• [Work required]: Please repeat the listing in its entirety, without any alteration.

#####

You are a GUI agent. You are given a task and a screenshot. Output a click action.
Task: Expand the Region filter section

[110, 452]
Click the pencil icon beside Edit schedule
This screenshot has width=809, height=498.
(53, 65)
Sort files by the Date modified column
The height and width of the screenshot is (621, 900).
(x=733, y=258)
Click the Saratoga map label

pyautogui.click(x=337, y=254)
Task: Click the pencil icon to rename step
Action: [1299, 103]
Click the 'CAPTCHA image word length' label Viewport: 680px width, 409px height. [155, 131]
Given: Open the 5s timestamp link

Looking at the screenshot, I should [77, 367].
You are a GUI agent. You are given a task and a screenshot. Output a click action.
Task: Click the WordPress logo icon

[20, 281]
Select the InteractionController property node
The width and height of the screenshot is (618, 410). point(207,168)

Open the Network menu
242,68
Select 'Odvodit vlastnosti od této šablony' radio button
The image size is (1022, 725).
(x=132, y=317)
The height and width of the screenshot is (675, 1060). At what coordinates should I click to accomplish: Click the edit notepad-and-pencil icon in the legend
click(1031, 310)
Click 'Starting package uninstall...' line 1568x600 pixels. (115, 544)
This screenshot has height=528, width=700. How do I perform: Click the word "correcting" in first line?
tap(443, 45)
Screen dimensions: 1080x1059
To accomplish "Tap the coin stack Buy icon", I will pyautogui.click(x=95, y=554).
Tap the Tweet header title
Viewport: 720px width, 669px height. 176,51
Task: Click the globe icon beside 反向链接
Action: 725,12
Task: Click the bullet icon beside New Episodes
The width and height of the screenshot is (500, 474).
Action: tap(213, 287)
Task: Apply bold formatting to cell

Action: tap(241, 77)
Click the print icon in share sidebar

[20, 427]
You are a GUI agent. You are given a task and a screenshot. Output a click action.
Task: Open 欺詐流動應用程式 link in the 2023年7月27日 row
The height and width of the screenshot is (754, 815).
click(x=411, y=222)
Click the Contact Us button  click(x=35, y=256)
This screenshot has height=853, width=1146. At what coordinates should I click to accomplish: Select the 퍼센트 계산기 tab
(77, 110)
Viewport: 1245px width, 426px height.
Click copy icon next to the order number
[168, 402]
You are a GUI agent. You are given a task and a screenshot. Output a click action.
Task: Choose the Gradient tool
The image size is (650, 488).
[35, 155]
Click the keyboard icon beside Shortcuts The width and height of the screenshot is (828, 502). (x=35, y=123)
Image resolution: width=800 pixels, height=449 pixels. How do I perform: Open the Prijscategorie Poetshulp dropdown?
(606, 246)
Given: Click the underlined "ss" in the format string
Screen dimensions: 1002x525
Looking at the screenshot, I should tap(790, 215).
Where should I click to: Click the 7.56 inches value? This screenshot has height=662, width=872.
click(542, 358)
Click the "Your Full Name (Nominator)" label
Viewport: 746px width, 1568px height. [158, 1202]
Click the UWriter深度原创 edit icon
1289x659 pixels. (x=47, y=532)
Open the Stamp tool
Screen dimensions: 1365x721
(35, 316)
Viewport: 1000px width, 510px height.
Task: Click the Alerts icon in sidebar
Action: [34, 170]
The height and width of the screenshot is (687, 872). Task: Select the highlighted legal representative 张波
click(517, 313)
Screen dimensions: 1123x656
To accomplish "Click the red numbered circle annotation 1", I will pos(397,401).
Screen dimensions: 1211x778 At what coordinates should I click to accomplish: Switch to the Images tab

#####

• [Written answer]:
You are a GUI agent. You are given a task and a screenshot. Output a click action.
Task: Expand the Region filter section

[110, 452]
Click the pencil icon beside Edit schedule
This screenshot has width=809, height=498.
(53, 65)
Sort files by the Date modified column
The height and width of the screenshot is (621, 900).
(x=733, y=258)
Click the Saratoga map label

pyautogui.click(x=337, y=254)
Task: Click the pencil icon to rename step
Action: [1299, 103]
Click the 'CAPTCHA image word length' label Viewport: 680px width, 409px height. [155, 131]
Given: Open the 5s timestamp link

Looking at the screenshot, I should [77, 367].
You are a GUI agent. You are given a task and a screenshot. Output a click action.
Task: Click the WordPress logo icon

[20, 281]
Select the InteractionController property node
The width and height of the screenshot is (618, 410). point(207,168)

Open the Network menu
242,68
Select 'Odvodit vlastnosti od této šablony' radio button
The image size is (1022, 725).
(x=132, y=317)
The height and width of the screenshot is (675, 1060). At what coordinates should I click to accomplish: Click the edit notepad-and-pencil icon in the legend
click(1031, 310)
Click 'Starting package uninstall...' line 1568x600 pixels. (115, 544)
This screenshot has height=528, width=700. How do I perform: Click the word "correcting" in first line?
tap(443, 45)
Screen dimensions: 1080x1059
To accomplish "Tap the coin stack Buy icon", I will pyautogui.click(x=95, y=554).
Tap the Tweet header title
Viewport: 720px width, 669px height. 176,51
Task: Click the globe icon beside 反向链接
Action: 725,12
Task: Click the bullet icon beside New Episodes
The width and height of the screenshot is (500, 474).
Action: tap(213, 287)
Task: Apply bold formatting to cell

Action: tap(241, 77)
Click the print icon in share sidebar

[20, 427]
You are a GUI agent. You are given a task and a screenshot. Output a click action.
Task: Open 欺詐流動應用程式 link in the 2023年7月27日 row
The height and width of the screenshot is (754, 815).
click(x=411, y=222)
Click the Contact Us button  click(x=35, y=256)
This screenshot has height=853, width=1146. At what coordinates should I click to accomplish: Select the 퍼센트 계산기 tab
(77, 110)
Viewport: 1245px width, 426px height.
Click copy icon next to the order number
[168, 402]
You are a GUI agent. You are given a task and a screenshot. Output a click action.
Task: Choose the Gradient tool
The image size is (650, 488).
[35, 155]
Click the keyboard icon beside Shortcuts The width and height of the screenshot is (828, 502). (x=35, y=123)
Image resolution: width=800 pixels, height=449 pixels. How do I perform: Open the Prijscategorie Poetshulp dropdown?
(606, 246)
Given: Click the underlined "ss" in the format string
Screen dimensions: 1002x525
Looking at the screenshot, I should tap(790, 215).
Where should I click to: Click the 7.56 inches value? This screenshot has height=662, width=872.
click(542, 358)
Click the "Your Full Name (Nominator)" label
Viewport: 746px width, 1568px height. [158, 1202]
Click the UWriter深度原创 edit icon
1289x659 pixels. (x=47, y=532)
Open the Stamp tool
Screen dimensions: 1365x721
(35, 316)
Viewport: 1000px width, 510px height.
Task: Click the Alerts icon in sidebar
Action: [34, 170]
The height and width of the screenshot is (687, 872). Task: Select the highlighted legal representative 张波
click(517, 313)
Screen dimensions: 1123x656
To accomplish "Click the red numbered circle annotation 1", I will pos(397,401).
Screen dimensions: 1211x778 At what coordinates should I click to accomplish: Switch to the Images tab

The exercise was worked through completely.